PAYA LIPAH – Sebagai upaya meningkatkan kualitas dan pengembangan Program Studi Pendidikan Bahasa Arab (PBA), Institut Agama Islam (IAI) Almuslim Aceh resmi menjalin kerja sama dengan Pusat Pelatihan Bahasa Darul Lughah Al-‘Arabiyyah Banda Aceh. Penandatanganan kerja sama tersebut dilaksanakan pada Kamis, 30 Mei 2024, bertempat di ruang rapat kampus IAI Almuslim Aceh, Paya Lipah.
Ketua Program Studi PBA IAI Almuslim Aceh, Hendri Julian, M.Ed, menyampaikan apresiasinya atas terjalinnya kolaborasi dengan lembaga yang fokus pada pengajaran bahasa Arab bagi penutur non-Arab.
“Kami sangat bersyukur dan bangga karena di Aceh terdapat lembaga seperti Darul Lughah yang konsisten dalam pengembangan pembelajaran bahasa Arab. Melalui kerja sama ini, kami berharap mahasiswa dan pengajar bahasa Arab memiliki ruang yang lebih luas untuk mengembangkan kompetensi keilmuannya, khususnya di wilayah Kabupaten Bireuen,” ujar Hendri.

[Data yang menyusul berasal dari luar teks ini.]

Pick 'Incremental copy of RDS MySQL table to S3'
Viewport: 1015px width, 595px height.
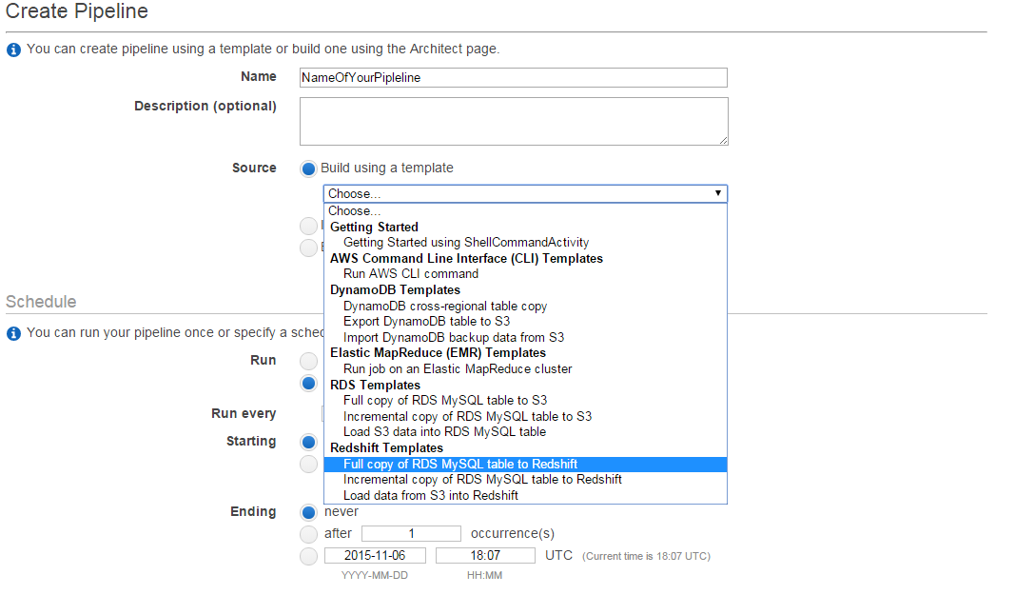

Ia menambahkan bahwa kerja sama ini diharapkan dapat memperkuat praktik pembelajaran bahasa Arab yang lebih komunikatif dan aplikatif bagi mahasiswa Prodi PBA.
Sementara itu, Direktur Darul Lughah Al-‘Arabiyyah, Muhammad Yasir, S.Kom.I., M.A, menyatakan kesiapan lembaganya untuk berkolaborasi dalam peningkatan kemampuan bahasa Arab bagi mahasiswa maupun sivitas akademika IAI Almuslim Aceh.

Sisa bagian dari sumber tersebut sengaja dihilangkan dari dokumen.